Collected data
##########
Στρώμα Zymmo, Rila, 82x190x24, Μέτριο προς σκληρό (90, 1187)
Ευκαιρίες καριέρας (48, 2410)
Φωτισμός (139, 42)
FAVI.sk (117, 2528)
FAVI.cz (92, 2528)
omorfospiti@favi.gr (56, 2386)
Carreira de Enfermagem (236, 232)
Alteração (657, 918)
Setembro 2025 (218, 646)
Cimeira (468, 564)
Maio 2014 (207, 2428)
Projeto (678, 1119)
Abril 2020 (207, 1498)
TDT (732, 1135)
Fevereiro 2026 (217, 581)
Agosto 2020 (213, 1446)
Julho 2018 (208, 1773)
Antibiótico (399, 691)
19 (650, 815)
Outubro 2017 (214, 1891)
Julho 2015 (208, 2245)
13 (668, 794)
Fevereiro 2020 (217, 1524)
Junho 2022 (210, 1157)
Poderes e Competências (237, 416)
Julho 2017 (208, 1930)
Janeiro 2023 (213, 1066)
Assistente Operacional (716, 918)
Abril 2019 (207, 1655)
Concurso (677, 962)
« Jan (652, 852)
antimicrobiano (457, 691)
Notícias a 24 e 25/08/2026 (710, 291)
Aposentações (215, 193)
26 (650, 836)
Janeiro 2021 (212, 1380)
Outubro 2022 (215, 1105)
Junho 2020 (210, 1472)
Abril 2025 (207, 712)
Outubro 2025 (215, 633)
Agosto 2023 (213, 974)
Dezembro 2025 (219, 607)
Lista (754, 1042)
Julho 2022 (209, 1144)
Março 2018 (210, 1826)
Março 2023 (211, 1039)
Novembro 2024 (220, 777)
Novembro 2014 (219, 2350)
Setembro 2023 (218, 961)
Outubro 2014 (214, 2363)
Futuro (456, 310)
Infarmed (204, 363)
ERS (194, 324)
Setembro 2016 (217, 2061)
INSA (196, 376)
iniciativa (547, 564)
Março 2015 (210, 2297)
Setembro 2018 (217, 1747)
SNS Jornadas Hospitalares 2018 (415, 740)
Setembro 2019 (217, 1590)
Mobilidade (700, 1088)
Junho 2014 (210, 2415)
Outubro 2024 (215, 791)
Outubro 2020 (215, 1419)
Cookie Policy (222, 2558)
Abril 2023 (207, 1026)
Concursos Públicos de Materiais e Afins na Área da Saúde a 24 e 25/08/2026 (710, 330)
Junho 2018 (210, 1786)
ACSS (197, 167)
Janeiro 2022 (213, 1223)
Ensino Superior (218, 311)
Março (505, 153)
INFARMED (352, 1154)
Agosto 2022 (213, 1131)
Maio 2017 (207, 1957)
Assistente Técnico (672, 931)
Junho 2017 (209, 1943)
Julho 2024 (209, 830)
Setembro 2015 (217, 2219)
##########
WHAT YOU SHOULD DO: All entries are to be repeated exactly and completely.

EXPECTED ANSWER:
Στρώμα Zymmo, Rila, 82x190x24, Μέτριο προς σκληρό (90, 1187)
Ευκαιρίες καριέρας (48, 2410)
Φωτισμός (139, 42)
FAVI.sk (117, 2528)
FAVI.cz (92, 2528)
omorfospiti@favi.gr (56, 2386)
Carreira de Enfermagem (236, 232)
Alteração (657, 918)
Setembro 2025 (218, 646)
Cimeira (468, 564)
Maio 2014 (207, 2428)
Projeto (678, 1119)
Abril 2020 (207, 1498)
TDT (732, 1135)
Fevereiro 2026 (217, 581)
Agosto 2020 (213, 1446)
Julho 2018 (208, 1773)
Antibiótico (399, 691)
19 (650, 815)
Outubro 2017 (214, 1891)
Julho 2015 (208, 2245)
13 (668, 794)
Fevereiro 2020 (217, 1524)
Junho 2022 (210, 1157)
Poderes e Competências (237, 416)
Julho 2017 (208, 1930)
Janeiro 2023 (213, 1066)
Assistente Operacional (716, 918)
Abril 2019 (207, 1655)
Concurso (677, 962)
« Jan (652, 852)
antimicrobiano (457, 691)
Notícias a 24 e 25/08/2026 (710, 291)
Aposentações (215, 193)
26 (650, 836)
Janeiro 2021 (212, 1380)
Outubro 2022 (215, 1105)
Junho 2020 (210, 1472)
Abril 2025 (207, 712)
Outubro 2025 (215, 633)
Agosto 2023 (213, 974)
Dezembro 2025 (219, 607)
Lista (754, 1042)
Julho 2022 (209, 1144)
Março 2018 (210, 1826)
Março 2023 (211, 1039)
Novembro 2024 (220, 777)
Novembro 2014 (219, 2350)
Setembro 2023 (218, 961)
Outubro 2014 (214, 2363)
Futuro (456, 310)
Infarmed (204, 363)
ERS (194, 324)
Setembro 2016 (217, 2061)
INSA (196, 376)
iniciativa (547, 564)
Março 2015 (210, 2297)
Setembro 2018 (217, 1747)
SNS Jornadas Hospitalares 2018 (415, 740)
Setembro 2019 (217, 1590)
Mobilidade (700, 1088)
Junho 2014 (210, 2415)
Outubro 2024 (215, 791)
Outubro 2020 (215, 1419)
Cookie Policy (222, 2558)
Abril 2023 (207, 1026)
Concursos Públicos de Materiais e Afins na Área da Saúde a 24 e 25/08/2026 (710, 330)
Junho 2018 (210, 1786)
ACSS (197, 167)
Janeiro 2022 (213, 1223)
Ensino Superior (218, 311)
Março (505, 153)
INFARMED (352, 1154)
Agosto 2022 (213, 1131)
Maio 2017 (207, 1957)
Assistente Técnico (672, 931)
Junho 2017 (209, 1943)
Julho 2024 (209, 830)
Setembro 2015 (217, 2219)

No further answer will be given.